LAUSR

Abstract Background & Objective Selenium was one of the essential trace elements that played a pivotal role in human health. Although previous studies have investigated the relationship between selenium and non-alcoholic fatty liver disease (NAFLD) and fibrosis, these findings were still inconclusive. Our study was aimed to explore the association between blood selenium level and NAFLD and advanced liver fibrosis diagnosed by vibration controlled transient elastography (VCTE) in US adults. Methods All data were extracted from National Health and Nutrition Examination Survey database (2017–2018). Participants were divided into four groups according to quartile of blood selenium level.

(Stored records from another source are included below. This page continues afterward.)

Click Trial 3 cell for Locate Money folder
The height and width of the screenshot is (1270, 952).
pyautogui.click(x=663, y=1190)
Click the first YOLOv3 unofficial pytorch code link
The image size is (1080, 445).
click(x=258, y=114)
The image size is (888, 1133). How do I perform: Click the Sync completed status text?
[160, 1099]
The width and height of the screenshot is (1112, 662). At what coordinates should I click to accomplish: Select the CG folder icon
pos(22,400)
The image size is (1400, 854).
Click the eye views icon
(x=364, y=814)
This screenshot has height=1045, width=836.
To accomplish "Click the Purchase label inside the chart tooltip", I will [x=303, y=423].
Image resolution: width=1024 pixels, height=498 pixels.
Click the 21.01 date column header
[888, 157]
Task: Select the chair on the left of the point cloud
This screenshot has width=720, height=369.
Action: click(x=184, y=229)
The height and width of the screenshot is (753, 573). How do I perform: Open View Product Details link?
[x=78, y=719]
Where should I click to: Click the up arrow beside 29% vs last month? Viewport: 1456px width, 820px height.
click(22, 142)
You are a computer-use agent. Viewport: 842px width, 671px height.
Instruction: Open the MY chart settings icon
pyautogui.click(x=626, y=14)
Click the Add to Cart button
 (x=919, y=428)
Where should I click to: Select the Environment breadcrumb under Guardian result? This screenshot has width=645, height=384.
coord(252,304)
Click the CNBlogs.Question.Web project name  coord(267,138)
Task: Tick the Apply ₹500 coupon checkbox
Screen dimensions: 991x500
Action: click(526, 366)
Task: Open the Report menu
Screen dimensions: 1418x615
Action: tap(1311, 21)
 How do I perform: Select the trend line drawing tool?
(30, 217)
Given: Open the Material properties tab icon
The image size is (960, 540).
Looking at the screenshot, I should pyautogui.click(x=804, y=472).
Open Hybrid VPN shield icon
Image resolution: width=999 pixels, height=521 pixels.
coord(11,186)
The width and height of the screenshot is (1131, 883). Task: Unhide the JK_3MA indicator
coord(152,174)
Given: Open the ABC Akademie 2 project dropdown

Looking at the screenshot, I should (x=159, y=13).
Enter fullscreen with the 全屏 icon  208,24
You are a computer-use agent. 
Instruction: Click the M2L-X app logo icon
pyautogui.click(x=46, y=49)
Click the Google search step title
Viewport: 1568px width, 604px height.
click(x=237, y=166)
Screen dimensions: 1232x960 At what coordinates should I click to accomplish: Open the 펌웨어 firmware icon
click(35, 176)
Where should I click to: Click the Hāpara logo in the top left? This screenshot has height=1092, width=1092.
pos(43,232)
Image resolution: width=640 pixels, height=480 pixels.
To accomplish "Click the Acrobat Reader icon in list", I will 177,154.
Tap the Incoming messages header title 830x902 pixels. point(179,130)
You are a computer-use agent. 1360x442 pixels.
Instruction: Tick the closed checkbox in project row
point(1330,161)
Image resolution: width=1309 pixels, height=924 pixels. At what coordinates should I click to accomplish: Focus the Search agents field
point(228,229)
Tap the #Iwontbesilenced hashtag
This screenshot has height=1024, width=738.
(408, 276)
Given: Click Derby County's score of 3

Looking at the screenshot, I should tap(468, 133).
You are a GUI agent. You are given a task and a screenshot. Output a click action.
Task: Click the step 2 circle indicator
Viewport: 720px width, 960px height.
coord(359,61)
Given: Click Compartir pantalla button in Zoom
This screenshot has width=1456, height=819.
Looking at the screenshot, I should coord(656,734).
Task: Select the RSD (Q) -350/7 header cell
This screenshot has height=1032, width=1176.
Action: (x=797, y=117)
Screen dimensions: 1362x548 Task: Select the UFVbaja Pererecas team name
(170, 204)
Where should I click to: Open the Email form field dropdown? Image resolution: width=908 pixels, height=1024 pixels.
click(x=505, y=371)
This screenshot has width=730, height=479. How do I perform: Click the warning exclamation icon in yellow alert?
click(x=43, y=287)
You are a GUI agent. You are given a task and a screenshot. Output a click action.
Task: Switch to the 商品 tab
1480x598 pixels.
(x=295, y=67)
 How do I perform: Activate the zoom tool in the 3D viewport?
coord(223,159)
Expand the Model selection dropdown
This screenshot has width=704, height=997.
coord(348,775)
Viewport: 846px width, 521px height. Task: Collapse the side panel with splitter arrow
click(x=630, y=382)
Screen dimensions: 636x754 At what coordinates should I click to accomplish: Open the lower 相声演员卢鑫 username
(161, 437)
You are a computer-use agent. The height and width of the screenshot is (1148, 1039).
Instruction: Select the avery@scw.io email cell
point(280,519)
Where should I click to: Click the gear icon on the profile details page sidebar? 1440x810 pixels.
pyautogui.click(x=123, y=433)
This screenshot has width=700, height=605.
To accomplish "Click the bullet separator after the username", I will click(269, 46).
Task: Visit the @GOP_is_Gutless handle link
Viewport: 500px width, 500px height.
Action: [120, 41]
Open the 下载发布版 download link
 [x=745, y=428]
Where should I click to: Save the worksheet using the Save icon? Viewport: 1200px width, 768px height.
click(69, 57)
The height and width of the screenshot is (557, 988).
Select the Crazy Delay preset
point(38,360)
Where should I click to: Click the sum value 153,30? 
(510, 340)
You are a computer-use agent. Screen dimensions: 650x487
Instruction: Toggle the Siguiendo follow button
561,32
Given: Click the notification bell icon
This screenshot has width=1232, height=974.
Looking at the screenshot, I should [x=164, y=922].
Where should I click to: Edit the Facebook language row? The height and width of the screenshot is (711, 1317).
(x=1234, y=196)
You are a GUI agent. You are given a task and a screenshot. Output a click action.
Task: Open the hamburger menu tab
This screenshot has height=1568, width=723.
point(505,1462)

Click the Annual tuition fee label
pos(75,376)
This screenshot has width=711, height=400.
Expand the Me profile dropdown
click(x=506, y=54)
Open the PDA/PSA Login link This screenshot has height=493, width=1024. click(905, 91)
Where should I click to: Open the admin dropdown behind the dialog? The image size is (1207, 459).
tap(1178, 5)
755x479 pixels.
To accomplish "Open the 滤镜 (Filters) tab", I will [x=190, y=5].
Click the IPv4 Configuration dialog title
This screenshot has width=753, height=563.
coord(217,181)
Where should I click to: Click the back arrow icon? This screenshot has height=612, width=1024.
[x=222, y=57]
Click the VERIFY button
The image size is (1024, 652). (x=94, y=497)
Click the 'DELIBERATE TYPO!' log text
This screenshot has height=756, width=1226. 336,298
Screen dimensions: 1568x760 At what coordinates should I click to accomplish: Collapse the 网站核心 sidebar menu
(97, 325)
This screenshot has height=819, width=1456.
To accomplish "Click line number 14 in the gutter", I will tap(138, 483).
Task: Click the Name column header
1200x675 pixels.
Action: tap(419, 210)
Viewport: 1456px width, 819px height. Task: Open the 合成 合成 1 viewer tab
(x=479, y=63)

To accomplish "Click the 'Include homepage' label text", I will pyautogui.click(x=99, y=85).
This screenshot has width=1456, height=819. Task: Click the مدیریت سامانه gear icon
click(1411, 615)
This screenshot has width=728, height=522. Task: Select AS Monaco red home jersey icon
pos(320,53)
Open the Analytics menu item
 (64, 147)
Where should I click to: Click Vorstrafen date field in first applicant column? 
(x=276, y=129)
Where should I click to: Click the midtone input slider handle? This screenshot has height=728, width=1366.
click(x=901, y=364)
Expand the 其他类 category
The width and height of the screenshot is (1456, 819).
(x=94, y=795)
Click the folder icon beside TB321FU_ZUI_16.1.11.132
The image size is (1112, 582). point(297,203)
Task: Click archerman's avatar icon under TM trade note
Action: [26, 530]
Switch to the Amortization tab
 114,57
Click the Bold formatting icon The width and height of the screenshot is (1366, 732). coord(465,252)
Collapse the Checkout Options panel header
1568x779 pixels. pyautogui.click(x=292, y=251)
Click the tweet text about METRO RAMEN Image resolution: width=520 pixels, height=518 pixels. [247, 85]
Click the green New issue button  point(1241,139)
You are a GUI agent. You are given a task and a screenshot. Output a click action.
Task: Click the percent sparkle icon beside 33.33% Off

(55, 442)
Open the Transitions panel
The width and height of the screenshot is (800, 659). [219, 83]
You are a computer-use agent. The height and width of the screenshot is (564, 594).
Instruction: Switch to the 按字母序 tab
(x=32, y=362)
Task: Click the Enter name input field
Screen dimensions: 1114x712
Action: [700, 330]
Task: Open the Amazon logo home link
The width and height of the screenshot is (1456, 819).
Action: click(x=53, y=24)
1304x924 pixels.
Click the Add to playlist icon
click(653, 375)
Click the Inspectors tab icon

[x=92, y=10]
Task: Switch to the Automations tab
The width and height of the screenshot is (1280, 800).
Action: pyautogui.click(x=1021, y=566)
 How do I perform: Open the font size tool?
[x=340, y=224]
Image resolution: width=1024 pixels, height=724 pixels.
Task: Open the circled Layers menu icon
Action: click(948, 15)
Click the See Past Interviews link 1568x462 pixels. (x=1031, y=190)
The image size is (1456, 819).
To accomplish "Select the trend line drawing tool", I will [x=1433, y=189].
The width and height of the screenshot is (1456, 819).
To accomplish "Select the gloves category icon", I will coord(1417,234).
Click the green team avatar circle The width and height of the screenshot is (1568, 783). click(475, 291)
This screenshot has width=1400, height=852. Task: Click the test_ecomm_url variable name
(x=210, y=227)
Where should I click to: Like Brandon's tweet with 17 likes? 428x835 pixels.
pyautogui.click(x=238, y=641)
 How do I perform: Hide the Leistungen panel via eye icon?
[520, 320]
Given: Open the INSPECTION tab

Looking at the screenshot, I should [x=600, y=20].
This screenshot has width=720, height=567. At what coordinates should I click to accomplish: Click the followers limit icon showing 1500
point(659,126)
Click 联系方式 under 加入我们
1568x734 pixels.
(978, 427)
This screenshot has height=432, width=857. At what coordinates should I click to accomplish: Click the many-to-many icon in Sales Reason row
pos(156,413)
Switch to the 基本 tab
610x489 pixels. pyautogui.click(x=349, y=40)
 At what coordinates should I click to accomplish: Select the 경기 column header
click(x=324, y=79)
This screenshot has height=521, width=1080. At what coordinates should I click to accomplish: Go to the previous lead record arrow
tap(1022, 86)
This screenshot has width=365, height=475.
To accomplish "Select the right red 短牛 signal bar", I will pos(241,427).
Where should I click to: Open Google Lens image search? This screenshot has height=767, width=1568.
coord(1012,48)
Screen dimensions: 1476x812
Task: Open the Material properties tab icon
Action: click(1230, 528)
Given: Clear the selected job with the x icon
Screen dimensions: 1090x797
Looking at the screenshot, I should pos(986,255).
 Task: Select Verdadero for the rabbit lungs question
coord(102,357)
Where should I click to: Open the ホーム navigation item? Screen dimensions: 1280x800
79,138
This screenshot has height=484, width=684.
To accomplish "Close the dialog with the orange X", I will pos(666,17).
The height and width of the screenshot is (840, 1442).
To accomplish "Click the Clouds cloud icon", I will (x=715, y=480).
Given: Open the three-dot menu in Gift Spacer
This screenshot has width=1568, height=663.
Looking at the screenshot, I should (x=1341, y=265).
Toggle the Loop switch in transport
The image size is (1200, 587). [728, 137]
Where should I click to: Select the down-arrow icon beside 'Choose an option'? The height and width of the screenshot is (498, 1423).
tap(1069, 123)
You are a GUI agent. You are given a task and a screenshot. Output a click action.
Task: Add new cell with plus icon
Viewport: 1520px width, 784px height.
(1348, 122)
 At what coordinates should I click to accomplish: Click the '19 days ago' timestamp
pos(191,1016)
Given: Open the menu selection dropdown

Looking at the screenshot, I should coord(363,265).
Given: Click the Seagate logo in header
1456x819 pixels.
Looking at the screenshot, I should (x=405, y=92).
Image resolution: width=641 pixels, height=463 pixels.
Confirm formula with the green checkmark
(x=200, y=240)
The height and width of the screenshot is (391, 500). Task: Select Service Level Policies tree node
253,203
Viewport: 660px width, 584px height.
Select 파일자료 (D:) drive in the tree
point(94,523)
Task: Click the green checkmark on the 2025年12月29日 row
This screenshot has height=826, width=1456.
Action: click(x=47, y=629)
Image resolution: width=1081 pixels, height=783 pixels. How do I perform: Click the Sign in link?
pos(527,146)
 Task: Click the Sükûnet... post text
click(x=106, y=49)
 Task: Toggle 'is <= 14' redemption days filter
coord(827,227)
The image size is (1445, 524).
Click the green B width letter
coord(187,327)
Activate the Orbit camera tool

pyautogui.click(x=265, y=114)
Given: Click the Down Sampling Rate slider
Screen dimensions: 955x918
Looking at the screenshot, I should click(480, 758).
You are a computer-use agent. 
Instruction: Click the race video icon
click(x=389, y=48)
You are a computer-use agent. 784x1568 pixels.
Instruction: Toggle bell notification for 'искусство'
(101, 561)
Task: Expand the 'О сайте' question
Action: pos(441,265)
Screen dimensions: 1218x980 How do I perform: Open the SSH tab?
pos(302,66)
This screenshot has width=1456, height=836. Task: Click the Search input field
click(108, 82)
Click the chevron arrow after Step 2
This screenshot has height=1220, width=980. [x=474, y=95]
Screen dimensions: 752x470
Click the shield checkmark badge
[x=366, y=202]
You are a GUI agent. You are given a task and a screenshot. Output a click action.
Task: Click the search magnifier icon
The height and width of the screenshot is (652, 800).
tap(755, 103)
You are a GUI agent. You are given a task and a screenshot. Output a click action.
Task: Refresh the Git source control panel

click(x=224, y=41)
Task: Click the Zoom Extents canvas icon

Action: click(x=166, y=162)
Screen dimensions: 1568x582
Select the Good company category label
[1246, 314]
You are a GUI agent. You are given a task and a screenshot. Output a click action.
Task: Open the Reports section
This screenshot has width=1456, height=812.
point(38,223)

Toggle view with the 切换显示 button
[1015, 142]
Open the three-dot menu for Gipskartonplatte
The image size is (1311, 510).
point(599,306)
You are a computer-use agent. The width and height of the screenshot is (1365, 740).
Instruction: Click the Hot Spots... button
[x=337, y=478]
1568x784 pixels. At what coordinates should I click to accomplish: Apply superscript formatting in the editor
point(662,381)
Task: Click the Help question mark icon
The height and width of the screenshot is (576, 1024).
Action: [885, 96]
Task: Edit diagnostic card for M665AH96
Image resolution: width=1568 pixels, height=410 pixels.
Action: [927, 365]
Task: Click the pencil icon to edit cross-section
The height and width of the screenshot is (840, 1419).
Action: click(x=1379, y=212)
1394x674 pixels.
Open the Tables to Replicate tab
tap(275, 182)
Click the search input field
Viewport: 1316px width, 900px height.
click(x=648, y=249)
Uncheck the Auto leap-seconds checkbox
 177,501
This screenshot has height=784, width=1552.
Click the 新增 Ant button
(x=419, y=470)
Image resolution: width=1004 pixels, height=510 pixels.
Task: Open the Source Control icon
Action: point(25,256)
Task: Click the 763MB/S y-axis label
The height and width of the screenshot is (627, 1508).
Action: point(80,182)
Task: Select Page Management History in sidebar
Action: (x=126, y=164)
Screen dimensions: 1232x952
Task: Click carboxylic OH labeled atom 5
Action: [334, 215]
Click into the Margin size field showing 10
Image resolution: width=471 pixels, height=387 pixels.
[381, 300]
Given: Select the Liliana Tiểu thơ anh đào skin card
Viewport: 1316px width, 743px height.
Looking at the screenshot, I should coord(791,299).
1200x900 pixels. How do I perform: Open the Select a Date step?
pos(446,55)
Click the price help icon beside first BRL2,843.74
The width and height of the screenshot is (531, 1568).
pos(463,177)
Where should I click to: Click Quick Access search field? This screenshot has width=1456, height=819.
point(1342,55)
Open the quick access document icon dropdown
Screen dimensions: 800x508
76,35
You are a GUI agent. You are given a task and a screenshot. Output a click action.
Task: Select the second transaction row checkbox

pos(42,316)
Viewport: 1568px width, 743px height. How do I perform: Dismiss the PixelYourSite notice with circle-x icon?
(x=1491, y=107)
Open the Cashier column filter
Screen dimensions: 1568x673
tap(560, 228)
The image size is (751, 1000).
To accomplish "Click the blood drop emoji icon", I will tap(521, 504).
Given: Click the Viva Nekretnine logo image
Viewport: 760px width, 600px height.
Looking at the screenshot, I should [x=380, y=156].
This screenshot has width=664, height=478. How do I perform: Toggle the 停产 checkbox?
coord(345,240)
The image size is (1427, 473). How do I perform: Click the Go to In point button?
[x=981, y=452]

Liver stiffness and controlled attenuation parameter (CAP) were measured by VCTE. Multiple logistic regression models and subgroup analyses were conducted to determine the association between blood selenium level and NAFLD and advanced liver fibrosis diagnosed by a variety of methods. Results A total of 3336 participants were enrolled in main analysis. In multiple logistic regression models, the higher blood selenium level (>205.32, ≤453.62 μg/L) had a significant positive association with NAFLD (β = 1.31). Moreover, high blood selenium level had significantly inversely association to advanced liver fibrosis (β = 0.61). In subgroup analysis, the main inversely correlation between blood selenium and advanced liver fibrosis was found in males with high blood selenium level. Despite dietary selenium intake being adjusted or in different subgroups, the associations between blood selenium level and NAFLD/advanced liver fibrosis remained significant. Conclusions This study showed that blood selenium level were positively association with NAFLD among US population. Participants with lower blood selenium level showed a higher percentage of advanced liver fibrosis. Blood selenium is more likely to cause NAFLD and liver fibrosis due to imbalances in selenium homeostasis rather than dietary selenium intake. Key messages High blood selenium level was association with NAFLD diagnosed by vibration controlled transient elastography. Participants with lower blood selenium level had high percentage of advanced liver fibrosis. NAFLD and liver fibrosis are caused by an imbalance of selenium homeostasis, not by dietary selenium intake.